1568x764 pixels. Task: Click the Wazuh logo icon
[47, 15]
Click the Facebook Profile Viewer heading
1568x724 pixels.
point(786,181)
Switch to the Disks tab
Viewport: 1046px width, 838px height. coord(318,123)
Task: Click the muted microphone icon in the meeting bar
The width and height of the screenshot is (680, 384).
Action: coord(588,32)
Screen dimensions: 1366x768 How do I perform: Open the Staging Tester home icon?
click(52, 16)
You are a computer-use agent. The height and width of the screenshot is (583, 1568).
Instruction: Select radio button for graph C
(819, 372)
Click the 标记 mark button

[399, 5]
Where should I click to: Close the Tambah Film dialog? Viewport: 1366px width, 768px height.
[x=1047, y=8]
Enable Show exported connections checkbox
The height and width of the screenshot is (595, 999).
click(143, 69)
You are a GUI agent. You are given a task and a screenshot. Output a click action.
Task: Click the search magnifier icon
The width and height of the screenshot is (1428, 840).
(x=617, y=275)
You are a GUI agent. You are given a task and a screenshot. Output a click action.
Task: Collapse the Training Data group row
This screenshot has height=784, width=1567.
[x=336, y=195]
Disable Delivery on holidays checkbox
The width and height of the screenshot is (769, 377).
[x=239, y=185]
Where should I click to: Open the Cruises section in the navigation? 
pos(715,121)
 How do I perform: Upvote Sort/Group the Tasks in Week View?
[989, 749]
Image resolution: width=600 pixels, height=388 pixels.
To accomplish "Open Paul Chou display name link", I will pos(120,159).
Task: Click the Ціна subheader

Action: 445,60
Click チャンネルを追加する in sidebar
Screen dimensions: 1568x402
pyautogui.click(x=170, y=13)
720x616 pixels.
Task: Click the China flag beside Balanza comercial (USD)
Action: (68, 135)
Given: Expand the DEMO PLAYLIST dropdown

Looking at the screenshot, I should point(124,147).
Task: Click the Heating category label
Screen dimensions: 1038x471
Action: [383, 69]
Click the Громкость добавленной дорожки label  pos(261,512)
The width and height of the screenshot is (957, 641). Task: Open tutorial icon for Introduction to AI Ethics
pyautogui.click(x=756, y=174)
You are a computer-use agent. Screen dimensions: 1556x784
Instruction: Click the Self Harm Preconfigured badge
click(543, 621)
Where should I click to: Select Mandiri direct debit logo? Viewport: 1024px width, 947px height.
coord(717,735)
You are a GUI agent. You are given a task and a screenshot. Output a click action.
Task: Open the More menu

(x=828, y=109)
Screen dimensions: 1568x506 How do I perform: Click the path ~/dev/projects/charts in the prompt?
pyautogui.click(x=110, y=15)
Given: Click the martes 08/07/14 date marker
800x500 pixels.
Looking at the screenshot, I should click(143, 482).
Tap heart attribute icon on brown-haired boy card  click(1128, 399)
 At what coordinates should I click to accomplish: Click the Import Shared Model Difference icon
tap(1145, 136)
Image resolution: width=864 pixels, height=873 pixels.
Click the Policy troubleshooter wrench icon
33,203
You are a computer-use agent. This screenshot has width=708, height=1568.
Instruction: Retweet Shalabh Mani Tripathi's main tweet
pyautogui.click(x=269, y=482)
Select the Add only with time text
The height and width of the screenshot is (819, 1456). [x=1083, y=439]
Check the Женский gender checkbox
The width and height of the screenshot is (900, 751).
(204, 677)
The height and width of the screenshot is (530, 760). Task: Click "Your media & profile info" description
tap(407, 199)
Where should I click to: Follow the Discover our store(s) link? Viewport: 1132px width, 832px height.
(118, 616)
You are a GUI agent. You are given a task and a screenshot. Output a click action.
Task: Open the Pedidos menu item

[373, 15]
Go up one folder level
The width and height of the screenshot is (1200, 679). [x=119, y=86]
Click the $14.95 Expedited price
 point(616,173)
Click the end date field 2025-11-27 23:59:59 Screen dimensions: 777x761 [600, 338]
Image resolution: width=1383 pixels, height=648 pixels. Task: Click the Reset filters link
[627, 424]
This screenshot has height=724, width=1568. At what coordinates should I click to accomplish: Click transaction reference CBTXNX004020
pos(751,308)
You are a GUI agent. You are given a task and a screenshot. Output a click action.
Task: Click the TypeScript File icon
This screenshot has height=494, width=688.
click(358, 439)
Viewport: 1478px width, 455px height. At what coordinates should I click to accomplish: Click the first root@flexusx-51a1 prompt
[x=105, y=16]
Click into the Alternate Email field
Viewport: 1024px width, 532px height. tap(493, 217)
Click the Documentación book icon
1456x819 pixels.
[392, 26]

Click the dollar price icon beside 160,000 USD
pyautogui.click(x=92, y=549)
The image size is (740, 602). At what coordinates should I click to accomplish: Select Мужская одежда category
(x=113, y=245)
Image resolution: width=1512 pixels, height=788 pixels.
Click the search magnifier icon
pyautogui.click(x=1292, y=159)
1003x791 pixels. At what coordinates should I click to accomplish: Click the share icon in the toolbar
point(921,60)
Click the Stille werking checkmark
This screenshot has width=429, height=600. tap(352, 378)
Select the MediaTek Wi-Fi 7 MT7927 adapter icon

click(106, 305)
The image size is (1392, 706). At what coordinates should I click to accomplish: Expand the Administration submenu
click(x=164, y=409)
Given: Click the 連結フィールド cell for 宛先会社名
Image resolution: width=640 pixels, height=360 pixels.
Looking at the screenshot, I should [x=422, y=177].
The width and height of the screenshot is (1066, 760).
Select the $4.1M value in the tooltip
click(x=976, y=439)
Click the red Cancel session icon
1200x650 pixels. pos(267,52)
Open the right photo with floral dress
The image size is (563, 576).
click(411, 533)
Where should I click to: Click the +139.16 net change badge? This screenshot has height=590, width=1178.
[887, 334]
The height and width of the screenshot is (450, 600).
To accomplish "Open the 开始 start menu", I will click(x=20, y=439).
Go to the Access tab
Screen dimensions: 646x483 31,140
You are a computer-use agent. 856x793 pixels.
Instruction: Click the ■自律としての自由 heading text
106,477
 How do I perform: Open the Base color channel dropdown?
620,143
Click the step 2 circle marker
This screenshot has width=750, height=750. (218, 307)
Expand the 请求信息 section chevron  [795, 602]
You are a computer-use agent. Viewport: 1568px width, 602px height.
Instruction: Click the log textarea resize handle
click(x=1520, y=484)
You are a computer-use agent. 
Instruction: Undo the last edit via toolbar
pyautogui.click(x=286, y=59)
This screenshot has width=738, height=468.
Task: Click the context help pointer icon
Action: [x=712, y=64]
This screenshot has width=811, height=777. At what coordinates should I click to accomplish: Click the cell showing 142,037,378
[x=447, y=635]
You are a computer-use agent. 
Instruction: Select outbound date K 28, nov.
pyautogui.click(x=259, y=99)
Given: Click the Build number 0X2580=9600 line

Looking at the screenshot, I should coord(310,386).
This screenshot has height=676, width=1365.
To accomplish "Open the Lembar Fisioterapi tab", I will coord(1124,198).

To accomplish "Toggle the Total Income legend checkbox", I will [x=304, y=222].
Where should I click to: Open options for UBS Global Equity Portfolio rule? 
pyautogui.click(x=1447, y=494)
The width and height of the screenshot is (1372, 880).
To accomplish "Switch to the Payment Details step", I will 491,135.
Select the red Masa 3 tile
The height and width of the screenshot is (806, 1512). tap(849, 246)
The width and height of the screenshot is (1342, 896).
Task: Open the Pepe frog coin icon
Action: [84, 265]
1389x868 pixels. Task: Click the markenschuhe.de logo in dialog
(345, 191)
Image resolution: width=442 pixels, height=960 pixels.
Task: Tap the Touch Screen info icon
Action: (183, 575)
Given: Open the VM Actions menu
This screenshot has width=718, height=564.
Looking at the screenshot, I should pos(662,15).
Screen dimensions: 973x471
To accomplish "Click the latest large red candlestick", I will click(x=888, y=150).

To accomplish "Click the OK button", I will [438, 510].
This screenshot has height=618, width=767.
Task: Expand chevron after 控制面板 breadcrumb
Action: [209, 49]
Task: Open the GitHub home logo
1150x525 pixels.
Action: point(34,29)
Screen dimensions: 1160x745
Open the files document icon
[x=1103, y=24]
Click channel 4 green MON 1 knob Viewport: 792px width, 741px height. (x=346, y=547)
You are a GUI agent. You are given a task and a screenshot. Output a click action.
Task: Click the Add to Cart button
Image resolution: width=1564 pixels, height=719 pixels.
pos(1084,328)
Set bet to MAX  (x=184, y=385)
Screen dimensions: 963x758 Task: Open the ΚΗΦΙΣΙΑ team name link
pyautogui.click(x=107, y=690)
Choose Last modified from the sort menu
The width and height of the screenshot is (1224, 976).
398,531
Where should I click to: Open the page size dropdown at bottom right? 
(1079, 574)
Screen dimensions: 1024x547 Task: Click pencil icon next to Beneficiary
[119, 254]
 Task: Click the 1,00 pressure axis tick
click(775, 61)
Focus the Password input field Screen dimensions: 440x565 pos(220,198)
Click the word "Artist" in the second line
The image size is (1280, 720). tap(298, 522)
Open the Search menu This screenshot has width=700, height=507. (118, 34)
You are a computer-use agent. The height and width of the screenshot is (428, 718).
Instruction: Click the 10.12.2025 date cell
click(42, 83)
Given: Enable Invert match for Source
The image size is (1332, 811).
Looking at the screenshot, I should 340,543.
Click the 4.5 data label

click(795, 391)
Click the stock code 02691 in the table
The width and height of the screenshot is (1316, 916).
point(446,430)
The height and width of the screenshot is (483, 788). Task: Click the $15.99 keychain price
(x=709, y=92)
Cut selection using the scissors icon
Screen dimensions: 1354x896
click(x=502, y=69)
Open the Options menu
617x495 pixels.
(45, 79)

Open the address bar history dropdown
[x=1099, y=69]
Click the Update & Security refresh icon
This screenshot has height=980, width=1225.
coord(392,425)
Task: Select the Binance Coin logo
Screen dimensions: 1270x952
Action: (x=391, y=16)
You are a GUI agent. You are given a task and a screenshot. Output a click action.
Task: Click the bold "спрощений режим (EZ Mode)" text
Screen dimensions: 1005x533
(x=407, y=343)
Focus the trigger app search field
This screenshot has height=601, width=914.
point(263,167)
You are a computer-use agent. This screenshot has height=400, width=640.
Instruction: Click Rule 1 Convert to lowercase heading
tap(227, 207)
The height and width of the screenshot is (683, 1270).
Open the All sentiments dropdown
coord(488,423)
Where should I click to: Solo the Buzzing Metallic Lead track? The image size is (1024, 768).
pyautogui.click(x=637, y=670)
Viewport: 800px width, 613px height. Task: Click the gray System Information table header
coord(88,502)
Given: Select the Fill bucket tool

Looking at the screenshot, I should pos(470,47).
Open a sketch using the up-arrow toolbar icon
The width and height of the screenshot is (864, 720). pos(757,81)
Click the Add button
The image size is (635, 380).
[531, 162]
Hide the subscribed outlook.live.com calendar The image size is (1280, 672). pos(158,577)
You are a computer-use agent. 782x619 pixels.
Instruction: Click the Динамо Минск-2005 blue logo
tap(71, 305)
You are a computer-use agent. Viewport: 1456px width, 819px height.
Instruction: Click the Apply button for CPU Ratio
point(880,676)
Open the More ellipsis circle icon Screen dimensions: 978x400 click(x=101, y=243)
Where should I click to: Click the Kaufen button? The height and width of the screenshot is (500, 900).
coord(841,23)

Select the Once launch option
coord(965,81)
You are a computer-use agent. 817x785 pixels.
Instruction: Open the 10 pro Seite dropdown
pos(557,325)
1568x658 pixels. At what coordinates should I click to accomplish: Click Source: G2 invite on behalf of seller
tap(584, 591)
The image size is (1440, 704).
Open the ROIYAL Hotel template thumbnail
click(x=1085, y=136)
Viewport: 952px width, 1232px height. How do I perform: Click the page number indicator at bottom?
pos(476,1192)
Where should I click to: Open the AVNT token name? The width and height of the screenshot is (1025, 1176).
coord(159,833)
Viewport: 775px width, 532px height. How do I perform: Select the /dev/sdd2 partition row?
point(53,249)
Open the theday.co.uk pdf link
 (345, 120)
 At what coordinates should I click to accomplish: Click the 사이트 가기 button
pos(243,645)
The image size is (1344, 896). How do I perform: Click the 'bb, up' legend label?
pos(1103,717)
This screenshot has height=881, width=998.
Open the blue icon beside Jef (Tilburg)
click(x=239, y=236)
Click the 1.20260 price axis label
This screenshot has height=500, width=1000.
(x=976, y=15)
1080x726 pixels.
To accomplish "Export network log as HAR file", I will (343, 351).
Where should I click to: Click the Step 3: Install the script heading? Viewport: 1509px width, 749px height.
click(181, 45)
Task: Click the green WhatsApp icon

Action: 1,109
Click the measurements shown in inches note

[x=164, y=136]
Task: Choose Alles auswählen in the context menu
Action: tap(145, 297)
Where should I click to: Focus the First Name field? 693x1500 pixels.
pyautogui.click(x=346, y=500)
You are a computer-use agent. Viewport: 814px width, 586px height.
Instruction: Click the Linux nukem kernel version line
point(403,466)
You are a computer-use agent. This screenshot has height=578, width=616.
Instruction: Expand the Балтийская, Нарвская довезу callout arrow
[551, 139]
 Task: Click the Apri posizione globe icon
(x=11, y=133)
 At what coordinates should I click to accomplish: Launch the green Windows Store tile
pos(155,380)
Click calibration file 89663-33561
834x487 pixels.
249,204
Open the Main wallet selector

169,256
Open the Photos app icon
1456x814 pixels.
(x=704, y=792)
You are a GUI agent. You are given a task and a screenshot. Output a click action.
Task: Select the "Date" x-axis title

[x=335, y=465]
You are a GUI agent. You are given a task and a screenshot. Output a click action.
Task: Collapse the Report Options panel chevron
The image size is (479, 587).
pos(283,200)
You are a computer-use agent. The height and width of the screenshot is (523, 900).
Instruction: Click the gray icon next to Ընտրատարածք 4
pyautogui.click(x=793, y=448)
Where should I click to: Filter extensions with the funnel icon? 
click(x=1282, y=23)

▶ _Exercise requirements_: Out of the entries, report each line that contains the word "Collapse".

▶ _Written response_:
Task: Collapse the Training Data group row
Task: Collapse the Report Options panel chevron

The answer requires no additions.